• _What needs to be done_: Write out each record a second time, exactly.

==== Records ====

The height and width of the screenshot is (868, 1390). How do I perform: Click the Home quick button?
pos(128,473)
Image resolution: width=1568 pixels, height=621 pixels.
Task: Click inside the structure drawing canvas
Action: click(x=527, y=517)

====

• _Exercise answer_:
The height and width of the screenshot is (868, 1390). How do I perform: Click the Home quick button?
pos(128,473)
Image resolution: width=1568 pixels, height=621 pixels.
Task: Click inside the structure drawing canvas
Action: click(x=527, y=517)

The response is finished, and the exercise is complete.